Search the listing for "This" and copy every line where it appears.

» Exercise inputs
★ ★ ★ ★
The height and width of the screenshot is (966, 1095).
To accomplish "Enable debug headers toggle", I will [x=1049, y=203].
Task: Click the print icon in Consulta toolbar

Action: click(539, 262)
★ ★ ★ ★
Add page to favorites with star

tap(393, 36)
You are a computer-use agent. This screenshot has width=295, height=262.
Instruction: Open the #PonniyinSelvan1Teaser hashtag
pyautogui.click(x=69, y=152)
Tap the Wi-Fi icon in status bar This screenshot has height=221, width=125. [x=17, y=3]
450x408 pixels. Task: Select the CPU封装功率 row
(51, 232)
★ ★ ★ ★
» Answer below
You are a computer-use agent. This screenshot has width=295, height=262.
Tap the Wi-Fi icon in status bar This screenshot has height=221, width=125. [x=17, y=3]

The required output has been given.